__Your objective__. The records that follow are to be repeated without alteration.

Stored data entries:
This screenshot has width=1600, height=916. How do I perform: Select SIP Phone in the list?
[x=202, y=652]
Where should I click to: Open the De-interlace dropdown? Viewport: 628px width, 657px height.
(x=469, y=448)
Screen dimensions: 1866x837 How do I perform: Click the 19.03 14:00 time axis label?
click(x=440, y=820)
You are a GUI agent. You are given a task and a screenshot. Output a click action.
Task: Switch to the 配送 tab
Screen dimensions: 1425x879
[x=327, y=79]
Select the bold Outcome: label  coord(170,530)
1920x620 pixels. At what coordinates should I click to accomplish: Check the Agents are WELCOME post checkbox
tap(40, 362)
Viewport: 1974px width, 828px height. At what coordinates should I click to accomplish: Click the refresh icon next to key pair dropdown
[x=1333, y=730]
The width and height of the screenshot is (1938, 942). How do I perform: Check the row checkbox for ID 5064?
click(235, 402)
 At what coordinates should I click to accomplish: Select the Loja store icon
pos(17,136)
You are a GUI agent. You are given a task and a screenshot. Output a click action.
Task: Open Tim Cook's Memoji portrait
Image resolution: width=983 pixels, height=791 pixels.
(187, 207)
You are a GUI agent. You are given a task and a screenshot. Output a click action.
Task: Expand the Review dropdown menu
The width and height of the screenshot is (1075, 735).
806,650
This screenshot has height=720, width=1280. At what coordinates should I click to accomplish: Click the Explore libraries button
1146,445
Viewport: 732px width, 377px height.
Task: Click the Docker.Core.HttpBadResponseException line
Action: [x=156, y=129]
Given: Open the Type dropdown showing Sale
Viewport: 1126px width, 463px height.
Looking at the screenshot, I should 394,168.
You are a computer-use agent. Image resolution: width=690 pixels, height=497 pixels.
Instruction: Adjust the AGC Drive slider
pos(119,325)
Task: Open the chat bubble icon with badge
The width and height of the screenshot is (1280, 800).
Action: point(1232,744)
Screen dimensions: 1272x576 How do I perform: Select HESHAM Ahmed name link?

__Response to the task__.
This screenshot has width=1600, height=916. How do I perform: Select SIP Phone in the list?
[x=202, y=652]
Where should I click to: Open the De-interlace dropdown? Viewport: 628px width, 657px height.
(x=469, y=448)
Screen dimensions: 1866x837 How do I perform: Click the 19.03 14:00 time axis label?
click(x=440, y=820)
You are a GUI agent. You are given a task and a screenshot. Output a click action.
Task: Switch to the 配送 tab
Screen dimensions: 1425x879
[x=327, y=79]
Select the bold Outcome: label  coord(170,530)
1920x620 pixels. At what coordinates should I click to accomplish: Check the Agents are WELCOME post checkbox
tap(40, 362)
Viewport: 1974px width, 828px height. At what coordinates should I click to accomplish: Click the refresh icon next to key pair dropdown
[x=1333, y=730]
The width and height of the screenshot is (1938, 942). How do I perform: Check the row checkbox for ID 5064?
click(235, 402)
 At what coordinates should I click to accomplish: Select the Loja store icon
pos(17,136)
You are a GUI agent. You are given a task and a screenshot. Output a click action.
Task: Open Tim Cook's Memoji portrait
Image resolution: width=983 pixels, height=791 pixels.
(187, 207)
You are a GUI agent. You are given a task and a screenshot. Output a click action.
Task: Expand the Review dropdown menu
The width and height of the screenshot is (1075, 735).
806,650
This screenshot has height=720, width=1280. At what coordinates should I click to accomplish: Click the Explore libraries button
1146,445
Viewport: 732px width, 377px height.
Task: Click the Docker.Core.HttpBadResponseException line
Action: [x=156, y=129]
Given: Open the Type dropdown showing Sale
Viewport: 1126px width, 463px height.
Looking at the screenshot, I should 394,168.
You are a computer-use agent. Image resolution: width=690 pixels, height=497 pixels.
Instruction: Adjust the AGC Drive slider
pos(119,325)
Task: Open the chat bubble icon with badge
The width and height of the screenshot is (1280, 800).
Action: point(1232,744)
Screen dimensions: 1272x576 How do I perform: Select HESHAM Ahmed name link?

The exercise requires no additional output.